Beş saniyede 20 GW’lık yükleme: Şebekeyi devreden çıkardı
“Avrupa’nın güneybatısını etkileyen kesintinin temel nedeni, güneş enerjisi üretiminde yaşanan ani bir artış oldu. Beklenmedik şekilde bir anda 20 GW’ın üzerinde bir enerjinin şebekeye yüklenmesi, üretim ve tüketim arasında ciddi bir dengesizlik yarattı. Bu da gaz ve hidroelektrik santrallerindeki türbinlerin yüklerini kaybederek hızlanmasına, dolayısıyla şebeke frekansının 50 Hz’in üzerine çıkmasına yol açtı. Frekanstaki bu ani yükseliş, otomatik koruma sistemlerini tetikledi ve santrallerin devre dışı kalmasına, şebekenin bazı bölümlerinin izole edilmesine neden oldu.
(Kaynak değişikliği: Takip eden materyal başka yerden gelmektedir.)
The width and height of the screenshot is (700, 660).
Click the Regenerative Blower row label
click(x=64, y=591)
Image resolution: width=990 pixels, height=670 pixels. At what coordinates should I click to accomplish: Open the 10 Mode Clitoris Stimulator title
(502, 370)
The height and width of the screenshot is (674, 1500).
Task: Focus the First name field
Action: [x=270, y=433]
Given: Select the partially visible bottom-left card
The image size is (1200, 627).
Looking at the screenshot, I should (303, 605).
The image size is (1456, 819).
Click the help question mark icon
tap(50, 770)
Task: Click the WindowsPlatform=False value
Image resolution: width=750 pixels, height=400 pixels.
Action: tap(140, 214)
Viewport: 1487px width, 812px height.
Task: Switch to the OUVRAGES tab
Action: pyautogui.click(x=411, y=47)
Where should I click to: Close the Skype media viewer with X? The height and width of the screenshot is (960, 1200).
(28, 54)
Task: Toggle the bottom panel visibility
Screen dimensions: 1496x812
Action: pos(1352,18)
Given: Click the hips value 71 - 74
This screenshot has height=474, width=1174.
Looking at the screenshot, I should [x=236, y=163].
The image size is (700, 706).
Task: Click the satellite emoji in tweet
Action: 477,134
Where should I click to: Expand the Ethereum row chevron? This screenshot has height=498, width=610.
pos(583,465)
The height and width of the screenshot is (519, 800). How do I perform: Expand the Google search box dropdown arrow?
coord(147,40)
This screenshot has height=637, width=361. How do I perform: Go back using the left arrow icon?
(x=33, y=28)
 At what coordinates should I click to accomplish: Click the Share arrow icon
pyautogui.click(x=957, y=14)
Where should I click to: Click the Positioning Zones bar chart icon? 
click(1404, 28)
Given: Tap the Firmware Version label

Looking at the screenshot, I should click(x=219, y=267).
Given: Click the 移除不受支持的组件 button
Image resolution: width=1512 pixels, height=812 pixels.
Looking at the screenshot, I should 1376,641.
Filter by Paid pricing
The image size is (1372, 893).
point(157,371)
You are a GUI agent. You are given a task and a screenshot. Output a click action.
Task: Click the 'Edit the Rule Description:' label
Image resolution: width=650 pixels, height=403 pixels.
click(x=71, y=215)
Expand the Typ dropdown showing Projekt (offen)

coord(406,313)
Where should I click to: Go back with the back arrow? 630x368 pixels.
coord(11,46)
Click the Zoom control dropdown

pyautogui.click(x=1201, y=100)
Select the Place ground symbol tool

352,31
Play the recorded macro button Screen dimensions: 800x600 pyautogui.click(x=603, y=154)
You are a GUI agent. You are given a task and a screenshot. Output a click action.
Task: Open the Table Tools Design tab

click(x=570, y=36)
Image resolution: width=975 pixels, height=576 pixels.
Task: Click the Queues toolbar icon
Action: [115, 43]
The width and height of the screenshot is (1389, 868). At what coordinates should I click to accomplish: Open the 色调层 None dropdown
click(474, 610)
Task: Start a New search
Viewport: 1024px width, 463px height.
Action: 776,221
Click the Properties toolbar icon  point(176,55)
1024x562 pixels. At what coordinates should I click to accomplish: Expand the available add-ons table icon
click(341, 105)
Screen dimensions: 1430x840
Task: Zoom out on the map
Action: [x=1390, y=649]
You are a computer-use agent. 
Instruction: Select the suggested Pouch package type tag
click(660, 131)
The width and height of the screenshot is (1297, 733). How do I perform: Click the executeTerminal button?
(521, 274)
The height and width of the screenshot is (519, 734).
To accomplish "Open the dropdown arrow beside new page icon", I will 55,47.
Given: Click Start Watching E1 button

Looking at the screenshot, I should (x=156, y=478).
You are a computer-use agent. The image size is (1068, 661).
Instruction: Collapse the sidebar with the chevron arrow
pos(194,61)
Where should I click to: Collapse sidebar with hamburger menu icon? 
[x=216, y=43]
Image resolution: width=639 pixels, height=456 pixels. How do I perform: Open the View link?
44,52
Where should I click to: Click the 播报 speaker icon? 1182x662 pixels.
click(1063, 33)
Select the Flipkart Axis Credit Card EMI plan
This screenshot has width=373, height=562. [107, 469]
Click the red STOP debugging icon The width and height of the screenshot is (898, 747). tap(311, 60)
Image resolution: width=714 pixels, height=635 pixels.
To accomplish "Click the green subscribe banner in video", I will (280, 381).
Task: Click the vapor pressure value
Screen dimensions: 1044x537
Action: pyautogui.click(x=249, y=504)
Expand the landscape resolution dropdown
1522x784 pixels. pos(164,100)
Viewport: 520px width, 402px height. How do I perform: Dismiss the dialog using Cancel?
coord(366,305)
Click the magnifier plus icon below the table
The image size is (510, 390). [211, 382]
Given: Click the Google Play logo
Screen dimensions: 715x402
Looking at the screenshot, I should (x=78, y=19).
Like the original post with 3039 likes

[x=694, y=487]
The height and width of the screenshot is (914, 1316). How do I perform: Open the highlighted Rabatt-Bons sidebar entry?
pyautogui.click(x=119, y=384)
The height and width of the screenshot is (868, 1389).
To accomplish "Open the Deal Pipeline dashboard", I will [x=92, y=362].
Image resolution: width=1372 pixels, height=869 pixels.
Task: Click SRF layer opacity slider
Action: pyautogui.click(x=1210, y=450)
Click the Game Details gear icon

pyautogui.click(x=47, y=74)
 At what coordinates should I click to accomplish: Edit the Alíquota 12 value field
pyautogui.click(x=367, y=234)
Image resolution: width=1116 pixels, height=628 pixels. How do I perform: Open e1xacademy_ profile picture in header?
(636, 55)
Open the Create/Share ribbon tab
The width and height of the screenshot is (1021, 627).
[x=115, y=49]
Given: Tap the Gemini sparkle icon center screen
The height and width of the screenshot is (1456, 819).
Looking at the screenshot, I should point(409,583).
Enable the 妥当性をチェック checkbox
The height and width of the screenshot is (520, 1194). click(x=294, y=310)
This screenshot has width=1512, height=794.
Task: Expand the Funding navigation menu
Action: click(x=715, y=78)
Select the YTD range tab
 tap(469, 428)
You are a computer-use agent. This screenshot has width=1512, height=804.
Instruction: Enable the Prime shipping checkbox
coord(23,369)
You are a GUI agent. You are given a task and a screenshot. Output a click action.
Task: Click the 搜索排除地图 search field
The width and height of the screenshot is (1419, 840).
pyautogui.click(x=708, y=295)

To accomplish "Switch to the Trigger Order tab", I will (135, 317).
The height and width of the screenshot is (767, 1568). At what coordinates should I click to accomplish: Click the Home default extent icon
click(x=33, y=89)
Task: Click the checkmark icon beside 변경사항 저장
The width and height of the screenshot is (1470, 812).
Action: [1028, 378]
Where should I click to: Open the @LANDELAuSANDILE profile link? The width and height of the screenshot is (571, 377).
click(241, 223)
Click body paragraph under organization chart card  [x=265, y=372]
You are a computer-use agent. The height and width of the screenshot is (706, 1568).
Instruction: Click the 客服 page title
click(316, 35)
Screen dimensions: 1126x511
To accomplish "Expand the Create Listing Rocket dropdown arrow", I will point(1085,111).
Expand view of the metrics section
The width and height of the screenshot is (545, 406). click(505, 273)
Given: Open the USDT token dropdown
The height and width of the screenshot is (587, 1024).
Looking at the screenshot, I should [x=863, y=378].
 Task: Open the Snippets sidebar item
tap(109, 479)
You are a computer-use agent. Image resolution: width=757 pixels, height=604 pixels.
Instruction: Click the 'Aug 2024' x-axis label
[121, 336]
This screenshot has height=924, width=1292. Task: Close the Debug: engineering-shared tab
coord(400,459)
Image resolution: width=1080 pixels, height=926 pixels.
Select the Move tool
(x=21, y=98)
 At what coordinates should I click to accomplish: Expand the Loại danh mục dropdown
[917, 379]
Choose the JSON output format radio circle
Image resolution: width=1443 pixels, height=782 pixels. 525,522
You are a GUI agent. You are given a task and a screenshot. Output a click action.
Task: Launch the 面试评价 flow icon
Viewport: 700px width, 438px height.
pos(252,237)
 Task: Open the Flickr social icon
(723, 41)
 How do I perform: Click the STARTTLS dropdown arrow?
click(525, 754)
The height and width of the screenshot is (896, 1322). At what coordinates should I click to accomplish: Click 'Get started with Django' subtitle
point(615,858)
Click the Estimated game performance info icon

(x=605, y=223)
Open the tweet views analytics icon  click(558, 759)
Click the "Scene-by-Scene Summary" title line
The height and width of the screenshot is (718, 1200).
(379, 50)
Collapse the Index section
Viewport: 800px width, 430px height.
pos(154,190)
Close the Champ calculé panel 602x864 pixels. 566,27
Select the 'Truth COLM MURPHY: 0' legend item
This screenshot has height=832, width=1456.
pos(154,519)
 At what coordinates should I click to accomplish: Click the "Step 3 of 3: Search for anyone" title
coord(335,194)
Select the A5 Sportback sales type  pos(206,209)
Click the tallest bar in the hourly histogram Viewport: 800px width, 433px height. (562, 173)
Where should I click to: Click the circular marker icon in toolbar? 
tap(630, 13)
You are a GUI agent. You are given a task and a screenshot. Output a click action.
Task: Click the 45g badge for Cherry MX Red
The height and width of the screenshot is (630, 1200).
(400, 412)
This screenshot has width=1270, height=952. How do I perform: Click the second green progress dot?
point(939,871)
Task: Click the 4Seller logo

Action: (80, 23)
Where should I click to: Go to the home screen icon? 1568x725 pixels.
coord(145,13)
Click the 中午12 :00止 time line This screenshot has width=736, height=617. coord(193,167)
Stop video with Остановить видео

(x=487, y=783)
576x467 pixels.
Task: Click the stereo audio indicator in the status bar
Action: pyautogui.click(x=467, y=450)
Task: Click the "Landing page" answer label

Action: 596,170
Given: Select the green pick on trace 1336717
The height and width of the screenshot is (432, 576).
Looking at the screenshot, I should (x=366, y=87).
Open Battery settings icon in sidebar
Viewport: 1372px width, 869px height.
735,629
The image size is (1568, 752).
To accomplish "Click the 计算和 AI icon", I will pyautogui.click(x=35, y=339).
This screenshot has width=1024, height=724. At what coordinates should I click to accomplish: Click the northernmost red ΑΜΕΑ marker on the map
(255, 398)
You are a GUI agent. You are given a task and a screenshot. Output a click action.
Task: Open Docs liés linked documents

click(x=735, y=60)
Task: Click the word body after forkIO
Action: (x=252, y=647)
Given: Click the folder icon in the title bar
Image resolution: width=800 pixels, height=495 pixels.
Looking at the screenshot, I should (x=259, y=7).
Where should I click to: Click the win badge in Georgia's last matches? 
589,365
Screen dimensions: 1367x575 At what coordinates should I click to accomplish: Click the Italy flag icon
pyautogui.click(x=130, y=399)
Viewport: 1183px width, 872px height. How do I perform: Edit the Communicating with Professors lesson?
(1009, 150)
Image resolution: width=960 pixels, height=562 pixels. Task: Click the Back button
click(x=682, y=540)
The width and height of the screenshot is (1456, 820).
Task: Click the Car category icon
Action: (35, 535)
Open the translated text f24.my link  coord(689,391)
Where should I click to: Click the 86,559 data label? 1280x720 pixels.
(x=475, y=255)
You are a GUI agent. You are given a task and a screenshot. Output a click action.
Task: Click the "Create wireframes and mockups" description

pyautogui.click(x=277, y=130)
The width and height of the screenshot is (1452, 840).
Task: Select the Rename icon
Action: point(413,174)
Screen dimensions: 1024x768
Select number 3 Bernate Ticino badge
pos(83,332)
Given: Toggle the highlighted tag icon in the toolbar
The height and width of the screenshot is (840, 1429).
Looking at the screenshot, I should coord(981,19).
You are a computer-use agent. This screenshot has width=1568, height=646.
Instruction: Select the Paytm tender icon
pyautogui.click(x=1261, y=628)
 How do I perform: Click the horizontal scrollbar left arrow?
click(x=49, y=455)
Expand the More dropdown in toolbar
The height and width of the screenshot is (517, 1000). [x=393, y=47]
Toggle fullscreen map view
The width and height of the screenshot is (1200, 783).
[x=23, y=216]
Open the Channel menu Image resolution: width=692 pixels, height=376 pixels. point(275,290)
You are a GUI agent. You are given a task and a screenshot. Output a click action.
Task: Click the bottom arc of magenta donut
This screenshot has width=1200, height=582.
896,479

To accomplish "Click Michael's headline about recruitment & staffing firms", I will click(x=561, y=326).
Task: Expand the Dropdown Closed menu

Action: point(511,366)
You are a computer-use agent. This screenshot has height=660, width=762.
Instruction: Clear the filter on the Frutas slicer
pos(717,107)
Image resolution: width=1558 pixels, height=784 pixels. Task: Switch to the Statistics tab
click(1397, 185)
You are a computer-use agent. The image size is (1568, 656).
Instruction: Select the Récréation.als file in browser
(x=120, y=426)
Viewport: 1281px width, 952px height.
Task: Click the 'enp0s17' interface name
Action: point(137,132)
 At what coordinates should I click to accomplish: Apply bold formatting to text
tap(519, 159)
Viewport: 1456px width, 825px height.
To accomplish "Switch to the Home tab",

Zincirleme etkiler sonucunda, İspanya’nın büyük kısmıyla birlikte Portekiz ve Güney Fransa da karanlığa gömüldü. Modern elektrik şebekelerinde akıllı inverterler, otomatik üretim kontrol sistemleri ve bataryalar gibi dengeleme unsurları bulunsa da, bu teknolojiler bu kadar büyük ve hızlı bir enerji girişine yeterli yanıt veremedi. Özellikle yenilenebilir kaynakların mekanik atalet sağlayamaması, sistemin kırılganlığını artırdı. Yaşananlar, yüksek oranda güneş ve rüzgâr enerjisine dayalı sistemlerde güçlü batarya altyapıları ve dengeleme mekanizmalarının ne denli kritik olduğunu bir kez daha ortaya koydu.”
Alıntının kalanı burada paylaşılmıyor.